Войноральский не мог не предполагать, что эта открытая защита
крестьянских интересов будет встречать сопротивление помещиков и долго не
сможет продолжаться. Но тем не менее он от своих принципов не отступал. И
даже на собрании в земстве, выступая с речью, где приводил факты о тяжелом
положении крестьян, Войноральский смело говорил о злостном нарушении
помещиками гражданских прав крестьянства, страдающего от полуголодного
существования и зависимости от помещиков. После такой речи, которую
Войноральский закончил гневными, словами: "Народ не стерпит! Народ
поднимется!" -- к нему подошел юноша с тонкими чертами лица, сразу
располагающий к себе открытым приветливым взглядом карих глаз. Он
представился:
-- Мышкин, правительственный стенограф. Мне хотелось, если позволите, с
Вами поговорить.
Так началась их дружба, которой суждено было пройти через многие
серьезные испытания и лишения.
В 1873 г. изменилась личная жизнь Войноральского. Он познакомился с
дочерью судебного следователя Доронина Надеждой Павловной, дом которой
находился по соседству с его участком. Надежда Доронина -- красивая,
обаятельная девушка с добрым и отзывчивым сердцем -- сразу расположила к
себе Войноральского, Хотя он заметил, что девушка очень далека от социальных
проблем, интересовавших передовую молодежь. Отец Надежды не очень заботился
о том, чтобы его дочь была достаточно развита, много читала, считая, что это
не главное для женщины. Он был человек крутого и деспотичного нрава.

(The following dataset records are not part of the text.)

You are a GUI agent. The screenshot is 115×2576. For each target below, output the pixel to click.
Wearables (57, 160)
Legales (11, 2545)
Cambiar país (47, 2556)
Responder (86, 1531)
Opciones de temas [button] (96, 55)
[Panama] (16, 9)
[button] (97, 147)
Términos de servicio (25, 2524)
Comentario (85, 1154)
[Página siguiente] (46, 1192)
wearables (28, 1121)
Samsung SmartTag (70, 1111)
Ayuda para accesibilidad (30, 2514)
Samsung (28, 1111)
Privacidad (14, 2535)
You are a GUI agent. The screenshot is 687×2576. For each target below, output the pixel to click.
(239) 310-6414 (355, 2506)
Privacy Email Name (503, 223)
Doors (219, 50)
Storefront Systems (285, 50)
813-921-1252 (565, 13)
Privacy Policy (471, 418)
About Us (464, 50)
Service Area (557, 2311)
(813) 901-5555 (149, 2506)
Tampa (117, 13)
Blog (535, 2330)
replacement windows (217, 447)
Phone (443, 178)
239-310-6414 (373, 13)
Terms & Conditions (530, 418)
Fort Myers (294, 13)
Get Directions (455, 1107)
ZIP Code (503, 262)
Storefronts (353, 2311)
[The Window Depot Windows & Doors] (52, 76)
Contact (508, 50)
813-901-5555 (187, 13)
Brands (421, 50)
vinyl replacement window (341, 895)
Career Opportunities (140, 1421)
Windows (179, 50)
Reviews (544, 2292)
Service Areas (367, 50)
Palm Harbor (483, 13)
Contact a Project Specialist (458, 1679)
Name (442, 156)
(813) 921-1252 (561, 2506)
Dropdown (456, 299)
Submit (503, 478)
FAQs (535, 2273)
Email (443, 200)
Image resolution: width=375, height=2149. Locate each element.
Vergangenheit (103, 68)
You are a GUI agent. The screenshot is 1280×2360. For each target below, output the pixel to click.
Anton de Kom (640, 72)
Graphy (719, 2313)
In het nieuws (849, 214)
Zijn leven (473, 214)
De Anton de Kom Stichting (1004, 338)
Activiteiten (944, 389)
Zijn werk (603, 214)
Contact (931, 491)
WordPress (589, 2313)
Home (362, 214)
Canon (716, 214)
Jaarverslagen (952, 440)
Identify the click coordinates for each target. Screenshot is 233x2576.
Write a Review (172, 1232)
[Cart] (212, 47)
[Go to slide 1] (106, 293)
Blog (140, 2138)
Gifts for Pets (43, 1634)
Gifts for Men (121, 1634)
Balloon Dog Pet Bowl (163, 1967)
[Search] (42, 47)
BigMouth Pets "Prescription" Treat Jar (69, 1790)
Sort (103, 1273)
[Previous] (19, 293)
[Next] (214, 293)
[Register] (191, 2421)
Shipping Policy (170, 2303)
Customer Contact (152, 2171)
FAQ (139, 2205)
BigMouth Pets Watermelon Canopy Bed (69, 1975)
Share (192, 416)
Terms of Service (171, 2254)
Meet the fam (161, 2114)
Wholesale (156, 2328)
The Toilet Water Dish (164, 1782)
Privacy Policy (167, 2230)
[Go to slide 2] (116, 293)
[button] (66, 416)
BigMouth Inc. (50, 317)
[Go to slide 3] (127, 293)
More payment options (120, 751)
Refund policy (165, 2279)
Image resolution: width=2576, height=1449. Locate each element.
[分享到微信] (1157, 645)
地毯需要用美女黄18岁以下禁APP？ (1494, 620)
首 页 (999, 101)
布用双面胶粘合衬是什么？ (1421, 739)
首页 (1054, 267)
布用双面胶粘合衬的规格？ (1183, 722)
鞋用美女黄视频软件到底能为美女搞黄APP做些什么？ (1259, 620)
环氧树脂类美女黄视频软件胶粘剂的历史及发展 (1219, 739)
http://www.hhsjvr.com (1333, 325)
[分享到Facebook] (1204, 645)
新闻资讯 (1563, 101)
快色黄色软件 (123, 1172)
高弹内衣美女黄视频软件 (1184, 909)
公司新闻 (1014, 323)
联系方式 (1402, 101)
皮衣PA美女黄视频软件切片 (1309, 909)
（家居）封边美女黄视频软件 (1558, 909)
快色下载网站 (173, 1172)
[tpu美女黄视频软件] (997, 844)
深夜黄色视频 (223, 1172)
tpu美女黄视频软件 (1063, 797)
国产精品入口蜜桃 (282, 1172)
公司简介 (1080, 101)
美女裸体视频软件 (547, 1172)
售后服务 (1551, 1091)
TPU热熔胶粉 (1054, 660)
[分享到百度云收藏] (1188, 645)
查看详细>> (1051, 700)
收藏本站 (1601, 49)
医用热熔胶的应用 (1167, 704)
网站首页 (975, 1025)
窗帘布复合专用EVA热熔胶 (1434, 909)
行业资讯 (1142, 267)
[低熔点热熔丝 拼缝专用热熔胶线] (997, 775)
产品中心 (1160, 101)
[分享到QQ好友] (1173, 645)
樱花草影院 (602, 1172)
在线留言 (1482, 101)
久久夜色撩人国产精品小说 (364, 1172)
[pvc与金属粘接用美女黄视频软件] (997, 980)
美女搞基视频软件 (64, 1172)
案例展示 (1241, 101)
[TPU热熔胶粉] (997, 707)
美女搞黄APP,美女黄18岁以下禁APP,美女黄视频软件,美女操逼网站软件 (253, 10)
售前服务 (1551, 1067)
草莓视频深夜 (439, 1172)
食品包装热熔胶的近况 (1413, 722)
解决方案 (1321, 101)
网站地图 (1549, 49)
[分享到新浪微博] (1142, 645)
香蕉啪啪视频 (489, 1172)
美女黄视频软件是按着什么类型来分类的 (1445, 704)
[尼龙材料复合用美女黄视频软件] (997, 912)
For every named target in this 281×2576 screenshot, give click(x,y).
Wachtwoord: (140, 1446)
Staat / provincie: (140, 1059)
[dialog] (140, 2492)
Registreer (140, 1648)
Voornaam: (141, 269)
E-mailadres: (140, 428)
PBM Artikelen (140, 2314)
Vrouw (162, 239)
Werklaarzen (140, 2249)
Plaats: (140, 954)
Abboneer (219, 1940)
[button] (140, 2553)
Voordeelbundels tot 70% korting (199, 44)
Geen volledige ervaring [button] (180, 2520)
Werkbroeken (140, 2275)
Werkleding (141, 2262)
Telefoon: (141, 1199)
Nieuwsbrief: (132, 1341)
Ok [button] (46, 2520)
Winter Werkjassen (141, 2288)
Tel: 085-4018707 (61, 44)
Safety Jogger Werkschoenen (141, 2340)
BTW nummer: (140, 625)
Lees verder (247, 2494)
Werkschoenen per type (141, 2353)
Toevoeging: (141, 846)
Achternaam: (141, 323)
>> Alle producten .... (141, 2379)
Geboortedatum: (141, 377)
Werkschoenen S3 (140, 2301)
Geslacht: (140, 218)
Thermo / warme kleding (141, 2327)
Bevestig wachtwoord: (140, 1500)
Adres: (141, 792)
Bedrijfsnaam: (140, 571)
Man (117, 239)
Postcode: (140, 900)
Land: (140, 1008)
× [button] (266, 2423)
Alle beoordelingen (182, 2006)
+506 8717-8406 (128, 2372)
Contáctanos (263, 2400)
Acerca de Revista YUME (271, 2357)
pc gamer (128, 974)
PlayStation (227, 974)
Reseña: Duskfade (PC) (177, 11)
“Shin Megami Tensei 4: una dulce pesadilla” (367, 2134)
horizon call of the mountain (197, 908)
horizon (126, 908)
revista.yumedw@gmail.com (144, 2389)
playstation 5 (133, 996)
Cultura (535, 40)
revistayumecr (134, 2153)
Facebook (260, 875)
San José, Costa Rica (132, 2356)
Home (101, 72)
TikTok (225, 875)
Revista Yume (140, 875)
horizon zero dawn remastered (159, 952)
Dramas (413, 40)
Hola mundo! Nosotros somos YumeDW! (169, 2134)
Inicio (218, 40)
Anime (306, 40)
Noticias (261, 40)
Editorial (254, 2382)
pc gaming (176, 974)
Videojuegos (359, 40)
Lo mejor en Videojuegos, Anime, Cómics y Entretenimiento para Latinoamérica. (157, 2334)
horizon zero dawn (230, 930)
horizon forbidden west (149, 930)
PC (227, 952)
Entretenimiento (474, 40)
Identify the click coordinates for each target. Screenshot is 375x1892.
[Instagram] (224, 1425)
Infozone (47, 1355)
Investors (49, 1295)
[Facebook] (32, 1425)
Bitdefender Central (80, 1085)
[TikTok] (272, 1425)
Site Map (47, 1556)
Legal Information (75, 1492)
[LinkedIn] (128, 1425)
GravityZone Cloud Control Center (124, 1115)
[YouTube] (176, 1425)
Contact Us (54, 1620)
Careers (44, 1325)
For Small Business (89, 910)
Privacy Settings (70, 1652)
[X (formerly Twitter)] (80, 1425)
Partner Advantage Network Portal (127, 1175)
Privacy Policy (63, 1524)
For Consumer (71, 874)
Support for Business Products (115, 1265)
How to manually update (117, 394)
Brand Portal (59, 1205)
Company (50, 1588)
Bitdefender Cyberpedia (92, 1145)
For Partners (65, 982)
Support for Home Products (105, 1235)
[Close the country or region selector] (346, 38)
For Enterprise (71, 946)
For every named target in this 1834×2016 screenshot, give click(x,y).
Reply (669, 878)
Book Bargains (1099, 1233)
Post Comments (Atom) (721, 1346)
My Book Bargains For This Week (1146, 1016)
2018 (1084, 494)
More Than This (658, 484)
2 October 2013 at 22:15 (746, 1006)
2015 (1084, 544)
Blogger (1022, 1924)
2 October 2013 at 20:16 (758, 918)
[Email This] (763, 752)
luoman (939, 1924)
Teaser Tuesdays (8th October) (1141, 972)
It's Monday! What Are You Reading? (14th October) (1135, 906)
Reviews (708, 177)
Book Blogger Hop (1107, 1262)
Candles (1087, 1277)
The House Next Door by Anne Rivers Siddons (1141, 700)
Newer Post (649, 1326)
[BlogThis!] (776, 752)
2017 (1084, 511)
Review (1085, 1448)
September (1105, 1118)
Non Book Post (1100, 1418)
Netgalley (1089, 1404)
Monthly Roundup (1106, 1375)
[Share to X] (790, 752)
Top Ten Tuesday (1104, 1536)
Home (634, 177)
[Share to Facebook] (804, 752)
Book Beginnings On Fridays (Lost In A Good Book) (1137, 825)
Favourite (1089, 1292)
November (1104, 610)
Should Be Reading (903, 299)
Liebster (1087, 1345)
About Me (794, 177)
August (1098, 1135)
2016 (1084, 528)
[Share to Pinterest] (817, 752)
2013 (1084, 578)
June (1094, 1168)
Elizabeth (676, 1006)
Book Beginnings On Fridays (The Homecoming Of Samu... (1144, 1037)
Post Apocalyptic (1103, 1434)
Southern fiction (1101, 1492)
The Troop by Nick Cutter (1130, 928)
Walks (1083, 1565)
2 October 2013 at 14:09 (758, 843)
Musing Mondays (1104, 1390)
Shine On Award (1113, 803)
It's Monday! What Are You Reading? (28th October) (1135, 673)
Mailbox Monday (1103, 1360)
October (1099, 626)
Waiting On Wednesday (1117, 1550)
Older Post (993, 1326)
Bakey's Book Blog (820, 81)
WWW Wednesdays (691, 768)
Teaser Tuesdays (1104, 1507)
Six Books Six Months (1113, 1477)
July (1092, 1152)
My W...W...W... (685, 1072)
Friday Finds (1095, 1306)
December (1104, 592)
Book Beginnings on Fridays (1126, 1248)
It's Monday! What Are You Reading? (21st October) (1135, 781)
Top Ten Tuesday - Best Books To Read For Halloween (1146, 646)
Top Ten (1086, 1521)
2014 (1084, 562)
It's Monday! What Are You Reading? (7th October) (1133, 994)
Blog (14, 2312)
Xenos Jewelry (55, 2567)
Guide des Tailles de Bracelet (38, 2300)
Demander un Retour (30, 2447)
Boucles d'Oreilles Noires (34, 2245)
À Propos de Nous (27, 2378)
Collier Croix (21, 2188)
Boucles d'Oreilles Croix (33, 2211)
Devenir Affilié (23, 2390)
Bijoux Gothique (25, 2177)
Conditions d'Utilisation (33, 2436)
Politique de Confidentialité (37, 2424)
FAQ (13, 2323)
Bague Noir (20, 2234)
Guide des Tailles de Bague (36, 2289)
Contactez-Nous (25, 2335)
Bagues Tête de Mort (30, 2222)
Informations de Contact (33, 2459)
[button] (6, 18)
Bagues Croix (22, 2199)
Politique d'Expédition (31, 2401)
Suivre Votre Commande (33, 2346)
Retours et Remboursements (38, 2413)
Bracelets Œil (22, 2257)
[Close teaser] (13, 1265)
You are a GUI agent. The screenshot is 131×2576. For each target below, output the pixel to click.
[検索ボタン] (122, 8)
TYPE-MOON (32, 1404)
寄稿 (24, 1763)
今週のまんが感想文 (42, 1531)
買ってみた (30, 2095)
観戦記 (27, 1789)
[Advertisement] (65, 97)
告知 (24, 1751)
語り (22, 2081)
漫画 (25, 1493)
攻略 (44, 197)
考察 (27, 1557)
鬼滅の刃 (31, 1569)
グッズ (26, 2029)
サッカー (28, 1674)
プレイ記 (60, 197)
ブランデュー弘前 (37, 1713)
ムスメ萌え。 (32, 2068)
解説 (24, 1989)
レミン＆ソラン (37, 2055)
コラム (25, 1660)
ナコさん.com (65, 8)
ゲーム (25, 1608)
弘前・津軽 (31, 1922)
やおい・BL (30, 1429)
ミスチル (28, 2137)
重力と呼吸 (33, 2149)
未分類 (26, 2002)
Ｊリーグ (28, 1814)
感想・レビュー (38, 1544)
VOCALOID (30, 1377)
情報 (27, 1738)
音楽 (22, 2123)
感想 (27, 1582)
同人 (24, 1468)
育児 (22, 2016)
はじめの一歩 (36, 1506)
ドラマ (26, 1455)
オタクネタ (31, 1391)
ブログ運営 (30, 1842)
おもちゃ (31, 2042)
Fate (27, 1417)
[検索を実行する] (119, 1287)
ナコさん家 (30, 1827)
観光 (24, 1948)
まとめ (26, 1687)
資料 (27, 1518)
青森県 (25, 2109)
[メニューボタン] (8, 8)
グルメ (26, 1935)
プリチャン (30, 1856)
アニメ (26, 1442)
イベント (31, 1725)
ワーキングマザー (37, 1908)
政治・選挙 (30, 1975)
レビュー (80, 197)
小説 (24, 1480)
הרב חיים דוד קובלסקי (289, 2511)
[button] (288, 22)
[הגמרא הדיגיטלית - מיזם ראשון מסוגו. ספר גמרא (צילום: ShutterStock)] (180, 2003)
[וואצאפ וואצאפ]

Однажды, когда в доме П. И. Войноральского собрались знакомые, в том
числе Доронин, он не постеснялся в присутствии гостей помыкать своей
дочерью, отдавая ей одно за другим приказания, сопровождавшиеся
унизительными выговорами и незаслуженными упреками. Надежда выполняла все,
едва сдерживая слезы. Когда она вышла из комнаты, Войноральский, выйдя вслед
за ней, попробовал ее успокоить, и она откровенно ему рассказала, что отец
-- деспот и самодур, а она и вся семья страдают от его произвола. Тогда
Войноральский сказал ей: "Это издевательство надо прекратить! Если Вы
согласны, я спасу Вас от отца. Я делаю Вам официальное предложение выйти за
меня замуж".
Надежде нравился Войноральский: его красивое мужественное лицо с русой
бородой, взгляд серых глаз, всегда добрый и приветливый, с искорками смеха,
его ладная фигура, которую не портил невысокий рост, его остроумные,
находчивые ответы в разговорах, умение увлекательно рассказывать обо всем,
что его интересовало. Ну что было здесь долго раздумывать? Надежда дала свое
согласие. Для самого Войноральского все это произошло неожиданно: скорая
женитьба не входила в его планы, но быть спокойным свидетелем издевательства
над прекрасной девушкой -- это было свыше его сил и рассудка.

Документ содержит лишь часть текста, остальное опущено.